22 Речь идет о попытках, нередко успешных, новгородского и псковского веча распоряжаться церковным имуществом. Автор специального исследования писал о владениях новгородского архиепископа: ‘… при богатстве Софийской казны Великий Новгород считал себя вправе смотреть на нее как на казну общественную и прибегал к материальной помощи владыки при каждом затруднительном случае’ (Никитский А. И. Очерк внутренней истории церкви в Великом Новгороде. СПб., 1879. С. 52, см. также: Федоров-Грекулов Е. Секуляризация церковных имений в России. М., 1931. С. 19—22).
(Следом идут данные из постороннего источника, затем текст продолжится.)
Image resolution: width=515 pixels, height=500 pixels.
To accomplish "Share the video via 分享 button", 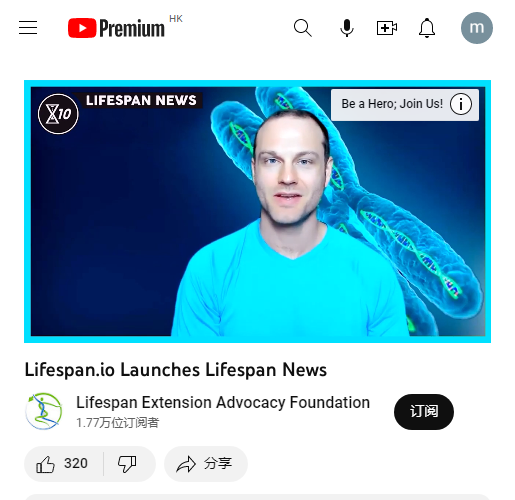I will tap(206, 464).
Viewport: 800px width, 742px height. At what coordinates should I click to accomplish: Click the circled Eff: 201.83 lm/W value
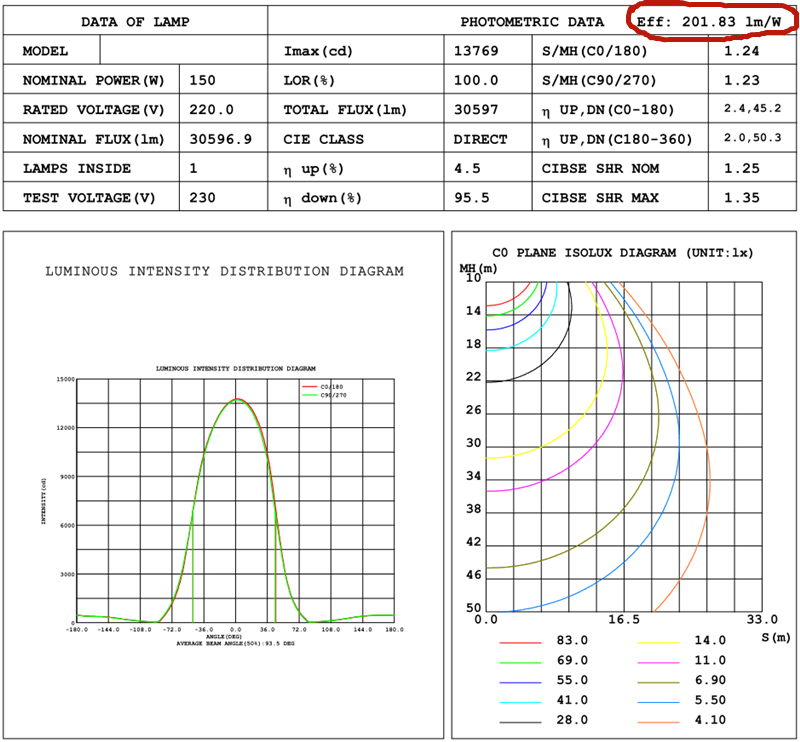point(708,21)
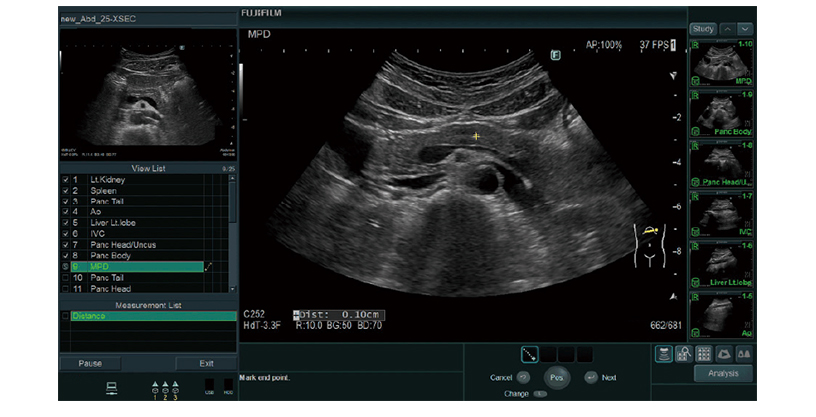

Кроме того, К мог иметь в виду ересь стригольников, отрицавших ‘спасительную силу церковных священнодействий, совершаемых духовенством ‘на мзде»: ‘Ересь стригольников <...> не осталась <...> без влияния на судьбу церковных и монастырских вотчин в Новгороде и Пскове: в продолжение XIV и XV веков новгородцы и псковичи <... > несколько раз отбирали у церкви и монастырей земли и угодья <...>‘ (Павлов А. Исторический очерк секуляризации церковных земель в России. Одесса. 1871. Ч. 1, С. 15—16). В 1-м томе ‘Актов исторических…’, на который К ссылался выше (см. предыдущее примеч.), было напечатано несколько документов, связанных с попытками духовенства защитить церковные владения в Новгороде и Пскове. О секуляризации церкви при Петре I, упоминаемой К далее,— см.: Русское православие: Вехи истории. М., 1989. С. 230—262, 544, 548 (там же см. ссылки на обширную литературу вопроса).
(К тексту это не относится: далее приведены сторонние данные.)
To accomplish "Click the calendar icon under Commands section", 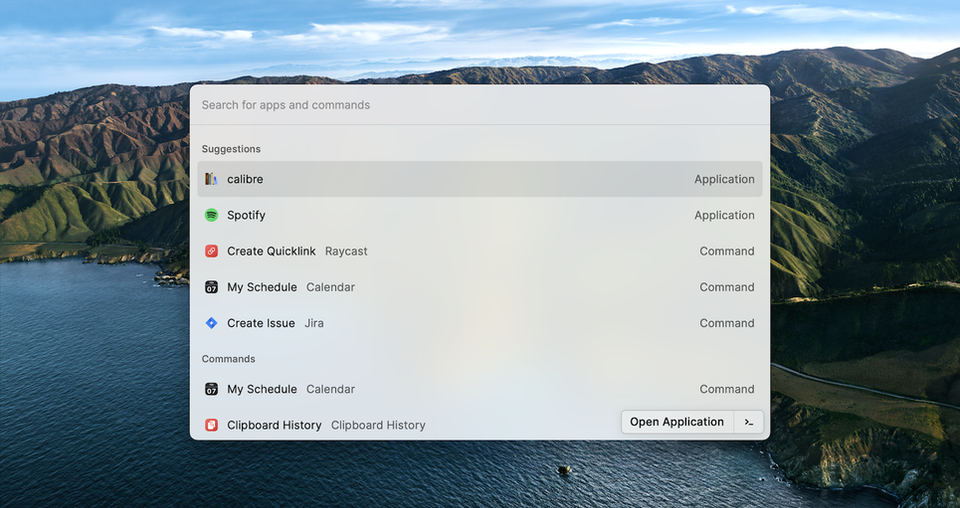I will (211, 389).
24 Обвиняя оппонента в отрыве формы от содержания, К защищался от аналогичного упрека в собственный адрес: в рецензии Самарина оспаривалась мысль К о том, что древнерусская жизнь выработала личность лишь ‘как форму’, которой предстояло ‘принять <...> извне’ европейское содержание (Москвитянин. 1847. Кн. 2. С. 151 — 152, 171).
25 Tour de force (франц.) — резкий нажим, насилие.
26 Тезисы Самарина о русской истории приведены К полностью в статье ‘Московские славянофилы сороковых годов’ (см. настоящее изд. С. 344).